Ostatni problem, który spotykam na dużą skalę w świętokrzyskim, to zasypywanie gruzem prywatnych działek w terasie zalewowej cieków, nawet niewielkich, a z czasem przekształcanie ich w działki budowlane. Gminy chętnie na to przymykają oko, bo przecież działka budowlana to już perspektywa pieniędzy, a taka terasa zalewowa? Nic nie daje gminie. No może poza tym, że gromadzi bezpłatnie wodę.

Jest jeszcze kwestia zużycia wody przez przemysł i energetykę oraz problem gęstej sieci dróg wyposażonych w system rowów melioracyjnych. W skali kraju to są gigantyczne problemy. Jako przyrodnik spotykam się z tymi właśnie problemami i jestem przekonany, że destrukcyjne skutki ich wszystkich nakładają się na siebie, co powoduje powstanie sprzężenia zwrotnego. Patrząc na to wszystko można chyba powiedzieć, że naruszamy same podstawy funkcjonowania środowiska, niszcząc system hydrologiczny poprzez ingerencję w lasy ze źródliskami i leśnymi mokradłami, naruszając system wód podziemnych oraz czyniąc ze złożonej sieci cieków i mokradeł wzdłuż nich system rynien do spuszczania wody jak za pociągnięciem spłuczki. Absurdalna walka z substancją, od której zależy nasze istnienie i istnienie wszystkich innych organizmów. Bardzo dużo energii i środków angażujemy w tę walkę.

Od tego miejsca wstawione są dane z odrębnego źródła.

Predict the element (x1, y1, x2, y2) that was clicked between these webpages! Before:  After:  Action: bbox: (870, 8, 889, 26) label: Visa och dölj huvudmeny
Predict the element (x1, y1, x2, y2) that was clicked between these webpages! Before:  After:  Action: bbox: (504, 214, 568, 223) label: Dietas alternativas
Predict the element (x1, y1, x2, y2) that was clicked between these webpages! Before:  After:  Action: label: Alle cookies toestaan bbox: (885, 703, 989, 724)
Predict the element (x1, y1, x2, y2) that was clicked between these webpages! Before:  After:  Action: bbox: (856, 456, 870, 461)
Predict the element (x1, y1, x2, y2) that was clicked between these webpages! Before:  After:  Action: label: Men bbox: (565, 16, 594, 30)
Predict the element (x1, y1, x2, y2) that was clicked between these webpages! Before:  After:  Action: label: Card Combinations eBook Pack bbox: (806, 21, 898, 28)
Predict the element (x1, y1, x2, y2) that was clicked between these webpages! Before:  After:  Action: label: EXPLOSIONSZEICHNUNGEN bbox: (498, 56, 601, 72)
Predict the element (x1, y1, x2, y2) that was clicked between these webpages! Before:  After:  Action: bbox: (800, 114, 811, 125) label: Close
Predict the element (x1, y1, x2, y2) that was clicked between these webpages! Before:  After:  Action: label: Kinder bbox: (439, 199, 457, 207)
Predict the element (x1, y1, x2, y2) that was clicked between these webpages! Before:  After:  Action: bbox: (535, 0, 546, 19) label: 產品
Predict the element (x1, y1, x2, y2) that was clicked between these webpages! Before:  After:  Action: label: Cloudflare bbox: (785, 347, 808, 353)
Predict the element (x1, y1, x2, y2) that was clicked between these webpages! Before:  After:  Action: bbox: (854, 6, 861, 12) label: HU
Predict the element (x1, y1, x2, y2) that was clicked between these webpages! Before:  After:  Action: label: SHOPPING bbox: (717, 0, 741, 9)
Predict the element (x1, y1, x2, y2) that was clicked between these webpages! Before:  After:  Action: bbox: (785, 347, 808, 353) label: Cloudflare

Należy jeszcze wspomnieć o powszechnej likwidacji w rolnictwie wielkoobszarowym istniejących śródpolnych zbiorników wodnych oraz remiz śródpolnych. Pola mają być równe i łatwo dostępne dla maszyn. Tyle że spływ powierzchniowy z takich typów pól, bez miedz i lokalnych oczek wodnych, jest także błyskawiczny. Podobnie brak już wśród rolników kultury posiadania stawów koło domu lub małych zbiorników na ciekach, przeważnie zarybionych. Kiedyś było to powszechne, teraz to absolutna rzadkość, chociaż w dolinach jeszcze widać ślady zastawek. Na początku lat 90. XX wieku w Technikum Leśnym leśnicy nauczyli mnie, że zachowanie remiz śródpolnych i miedz w dawnym typie ma ogromne znaczenie, bo te zadrzewienia i siedliska chwastów pełną funkcję rezystencjalną wobec upraw, są oazami bioróżnorodności wśród morza skrajnie uproszczonych zbiorowisk, zapobiegają erozji gleb i… zatrzymują wodę w środowisku. Likwidowanie remiz śródpolnych ma chyba te same podstawy, co w przypadku potrzeby niszczenia naturalnych mokradeł i starych lasów. To bieda i potrzeba kontroli. Tak sądzę. Oraz niezrozumiałe przekonanie, że jak jest wyrównane, z kostką Bauma, od linijki, bez chaszczy, to świadczy o większej rozumności, bogactwie, o jakiejś porządności większej. O cywilizowaniu.

Minister otwiera front

Minister Marek Gróbarczyk zapowiedział plan budowy zbiorników retencyjnych. Jednocześnie wspomniany plan walki z suszą uznaje takie zbiorniki za ostateczne rozwiązanie. Plan ma być wprowadzony odpowiednią specustawą.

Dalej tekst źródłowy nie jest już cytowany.